11) Insist that the free market requires that banks and insurers with friends of the Secretary of the Treasury be saved but allow other entities not so fortunate to fail, thus creating total uncertainty and terror among financial institutions, and demolishing all of the confidence built up in financial circles since the days of FDR.

12) Then have the Republican candidate say he would keep on the job the Treasury Secretary who facilitated the crisis, failed to protect the nation from the crisis, got the taxpayers to pony up to save his Wall Street buddies, and have the Democratic candidate, as noted, say he would save the day by taxing the stockholders of energy companies.

There, that should do it.

Leaders that Sacrifice the Future

I don’t rant often on this blog, but I had to let this out.

We have many leaders whose great skill is misleading us, by exploiting our fears, dreams, and beliefs. Many untruths and much corruption will be exposed by the financial crisis of 2008.

Economic reality is not altered, in the long term, by the self-serving words of politicians and CEOs. They must have a messiah complex to think that what they say will magically come true when they are just hoping to suspend the natural laws of economics (again).

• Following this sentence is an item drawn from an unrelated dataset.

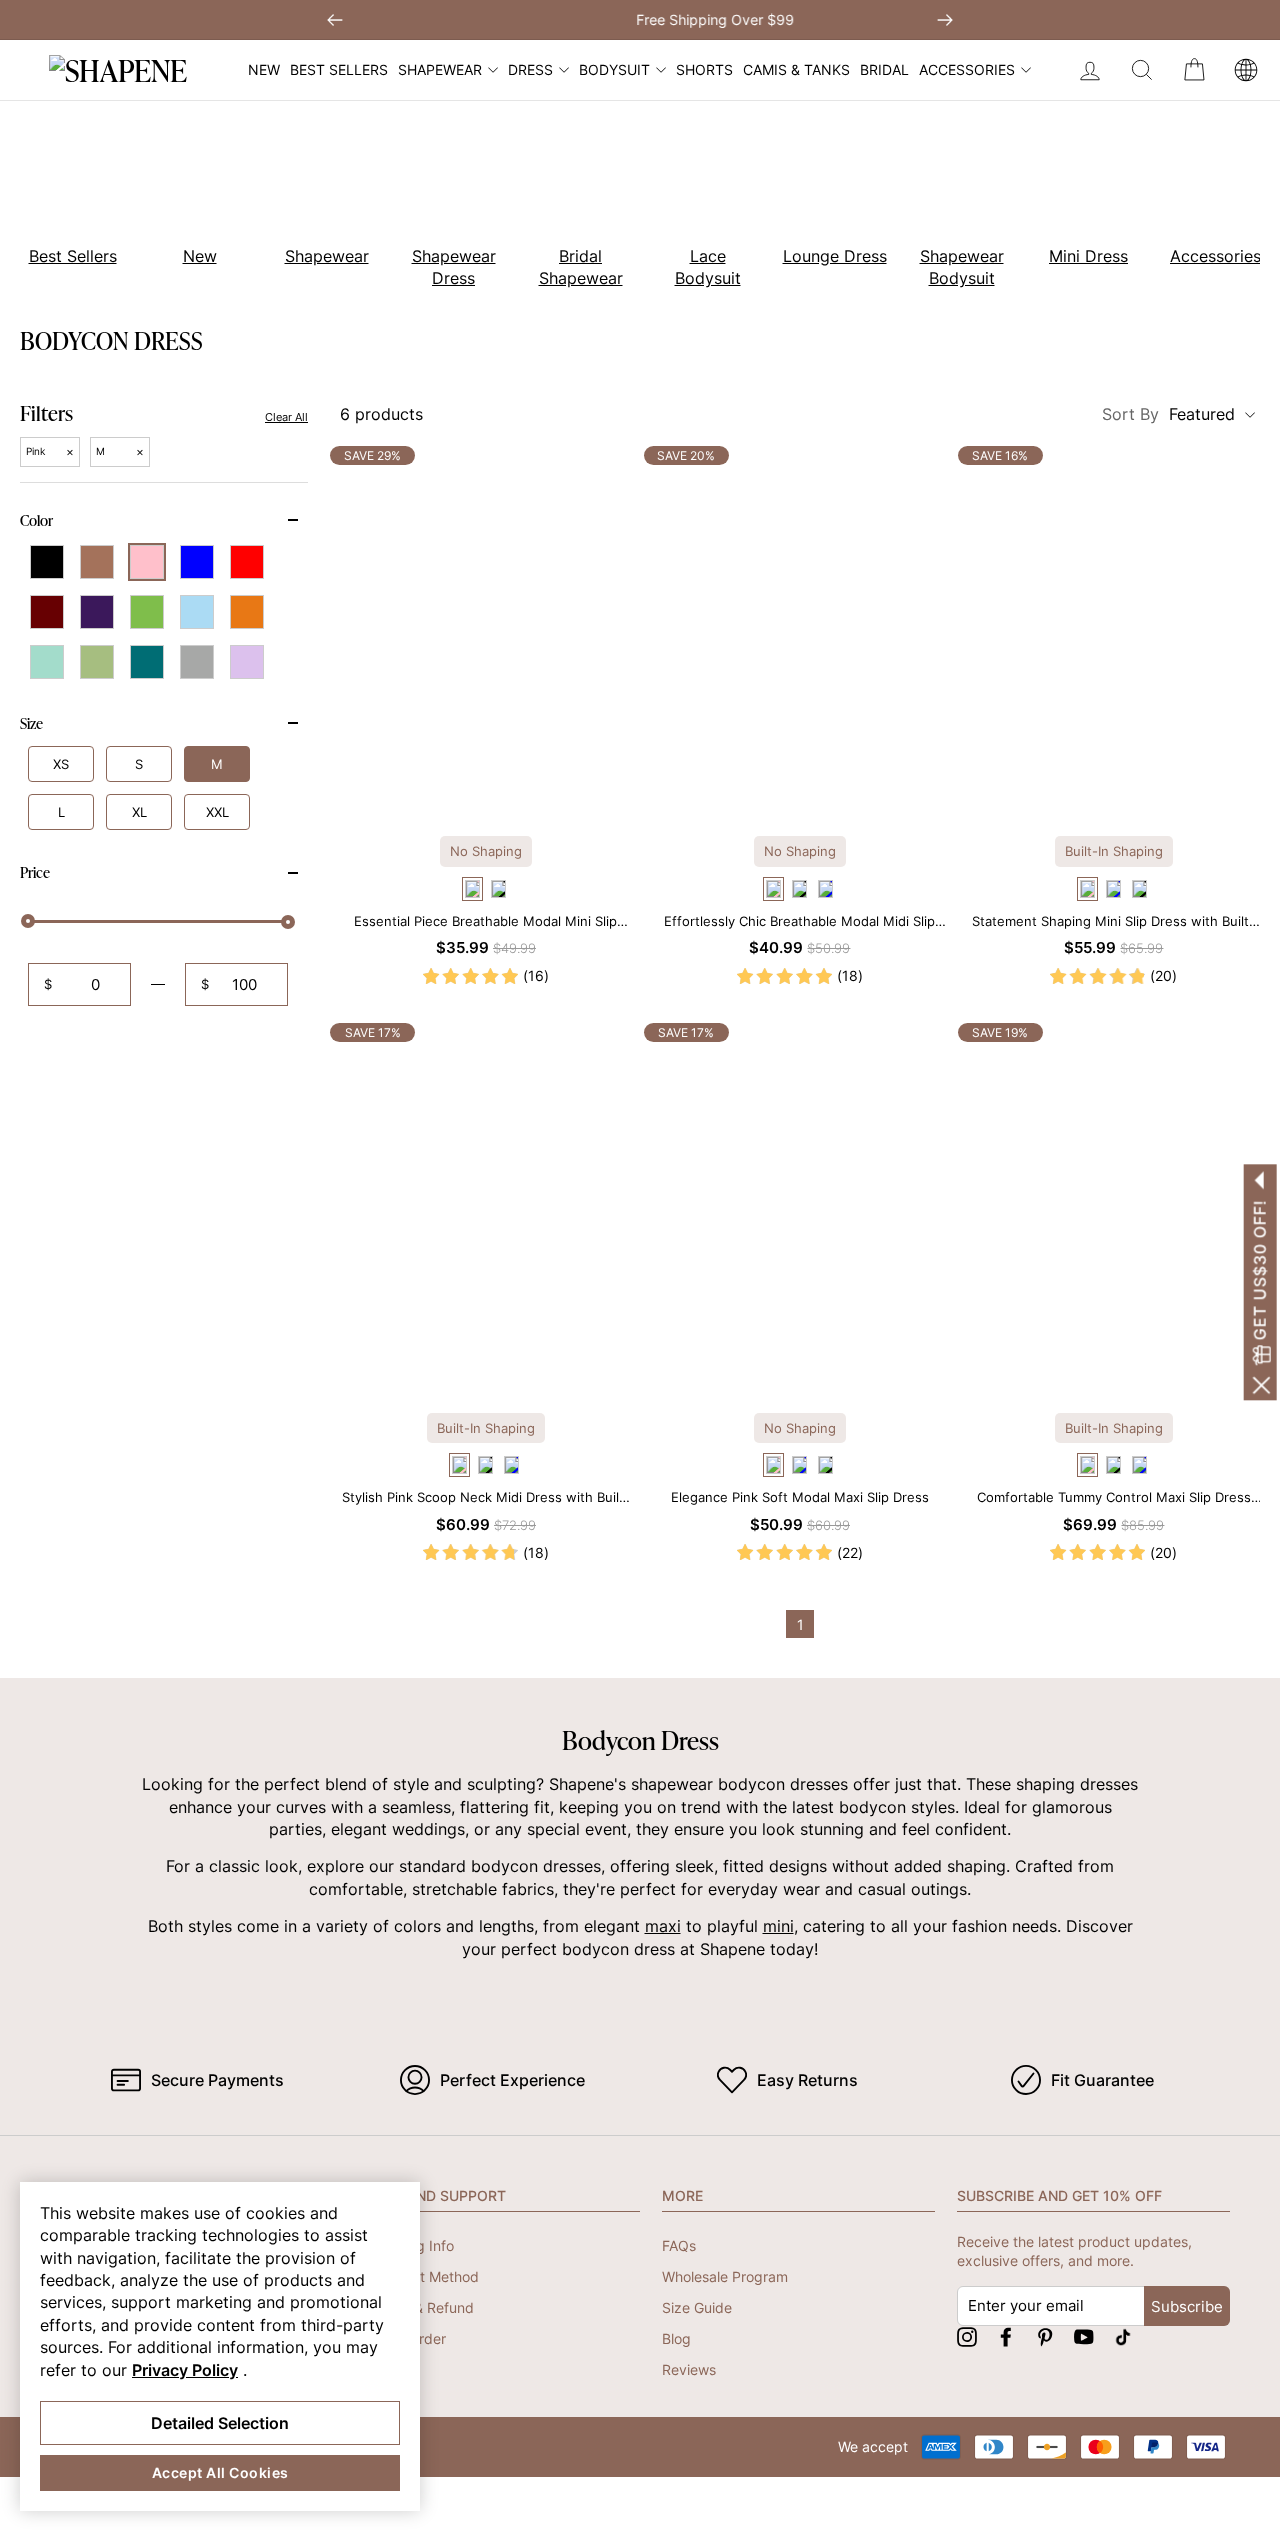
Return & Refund (420, 2307)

They use charisma and mass psychology to get trusting people to believe their words. These trusting people are finally seeing that many of our leaders are looking out for themselves, greedily plundering organizations large and small to enrich themselves and their cronies, to the detriment of the electorate and investors.

Voters and stock holders have believed and trusted their leaders (who seem to know how to exploit every crisis for their own personal gain) are depressed by what is happening. When enough people get depressed, the economy will follow.

Do we get the leaders we deserve? I encourage every one to ponder that question.

Do corrupt leaders get what they deserve? Some do, but many don’t. Why? Because often they make the rules or can avoid the consequences.

Let’s all pay more attention to the slogans, excuses, explanations, and scapegoating offered by leaders at every level. We can’t afford to be misled any more.